# Bonnie update



## DKDREAM (Sep 15, 2008)

Well Bonnie the 2nd rescue is doing great, she is now spayed and well....... fat  she has gained a lot of weight since coming here, she loves other ferrets and after another couple of weeks she will be bonded with some new friends, she becomes so happy when she plays with other ferrets. Anyway enough of the talking....... Pictures you say?


----------



## thedogsmother (Aug 28, 2008)

She's just adorable, her face us so much more relaxed these days, are you sure you haven't switched ferrets?


----------



## DKDREAM (Sep 15, 2008)

thedogsmother said:


> She's just adorable, her face us so much more relaxed these days, are you sure you haven't switched ferrets?
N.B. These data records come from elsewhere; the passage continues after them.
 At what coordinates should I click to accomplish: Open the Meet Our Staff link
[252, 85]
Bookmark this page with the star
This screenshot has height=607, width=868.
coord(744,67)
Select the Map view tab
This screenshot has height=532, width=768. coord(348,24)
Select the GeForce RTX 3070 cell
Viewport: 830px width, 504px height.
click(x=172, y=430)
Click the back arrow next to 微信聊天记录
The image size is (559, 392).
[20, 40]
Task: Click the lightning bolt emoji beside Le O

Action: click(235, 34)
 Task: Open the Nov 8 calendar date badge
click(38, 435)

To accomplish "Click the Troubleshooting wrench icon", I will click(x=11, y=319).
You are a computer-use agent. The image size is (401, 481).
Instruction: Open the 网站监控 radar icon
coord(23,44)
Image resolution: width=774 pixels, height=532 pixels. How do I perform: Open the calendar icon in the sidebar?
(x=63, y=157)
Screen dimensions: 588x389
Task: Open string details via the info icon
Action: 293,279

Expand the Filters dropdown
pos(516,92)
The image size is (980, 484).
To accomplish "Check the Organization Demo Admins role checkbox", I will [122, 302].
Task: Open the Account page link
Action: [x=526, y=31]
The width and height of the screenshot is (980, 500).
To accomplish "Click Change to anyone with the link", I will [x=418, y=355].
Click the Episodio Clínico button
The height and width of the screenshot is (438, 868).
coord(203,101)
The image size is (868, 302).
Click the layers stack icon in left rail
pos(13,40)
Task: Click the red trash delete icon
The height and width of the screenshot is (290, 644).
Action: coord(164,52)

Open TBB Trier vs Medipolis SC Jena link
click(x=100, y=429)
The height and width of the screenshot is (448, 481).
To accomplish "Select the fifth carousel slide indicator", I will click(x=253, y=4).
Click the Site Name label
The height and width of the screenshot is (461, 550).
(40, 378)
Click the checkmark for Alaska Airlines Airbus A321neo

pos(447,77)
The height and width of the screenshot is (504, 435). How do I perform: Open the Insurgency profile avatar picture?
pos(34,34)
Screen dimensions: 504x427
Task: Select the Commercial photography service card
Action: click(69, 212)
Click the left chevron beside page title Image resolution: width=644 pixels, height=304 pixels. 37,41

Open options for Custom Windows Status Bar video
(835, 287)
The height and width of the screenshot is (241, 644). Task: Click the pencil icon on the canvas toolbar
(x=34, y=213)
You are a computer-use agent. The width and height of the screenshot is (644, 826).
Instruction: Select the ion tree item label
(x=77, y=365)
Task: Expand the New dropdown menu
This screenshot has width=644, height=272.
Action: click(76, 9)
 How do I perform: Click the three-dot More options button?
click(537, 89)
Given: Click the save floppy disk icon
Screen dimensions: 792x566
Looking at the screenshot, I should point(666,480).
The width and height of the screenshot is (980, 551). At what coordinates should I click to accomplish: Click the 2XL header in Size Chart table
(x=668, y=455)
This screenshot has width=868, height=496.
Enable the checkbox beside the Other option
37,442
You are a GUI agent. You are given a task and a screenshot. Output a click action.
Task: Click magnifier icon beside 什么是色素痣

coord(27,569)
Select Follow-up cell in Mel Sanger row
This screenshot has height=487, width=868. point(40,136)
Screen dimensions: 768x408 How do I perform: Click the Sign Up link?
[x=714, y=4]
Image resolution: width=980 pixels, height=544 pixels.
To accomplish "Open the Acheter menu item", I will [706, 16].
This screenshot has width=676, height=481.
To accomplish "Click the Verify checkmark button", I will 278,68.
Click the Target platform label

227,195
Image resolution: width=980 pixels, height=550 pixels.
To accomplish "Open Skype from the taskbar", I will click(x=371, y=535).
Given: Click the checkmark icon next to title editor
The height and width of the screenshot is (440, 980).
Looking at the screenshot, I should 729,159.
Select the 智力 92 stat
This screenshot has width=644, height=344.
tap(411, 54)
im sure  its probably all the food she gets. lol


----------



## lobus (Aug 28, 2012)

Glad to hear Bonnie is doing well


----------



## DKDREAM (Sep 15, 2008)

Here are a few snaps of little bonnie today


----------



## thedogsmother (Aug 28, 2008)

She's looking so well, like a completely different ferret to the one who landed on your doorstep, you should be very proud of what you've done for her


----------



## DKDREAM (Sep 15, 2008)

and more ....................


----------



## DKDREAM (Sep 15, 2008)

and.................


----------



## Snuggles uk (Jan 1, 2014)

OMG what a little darling, her face looks like a heart shape :001_wub:


----------



## DKDREAM (Sep 15, 2008)

Snuggles uk said:


> OMG what a little darling, her face looks like a heart shape :001_wub:


it does now you mention it, she was the rescue I told you about, she is sooo kissy too now and loves her food.


----------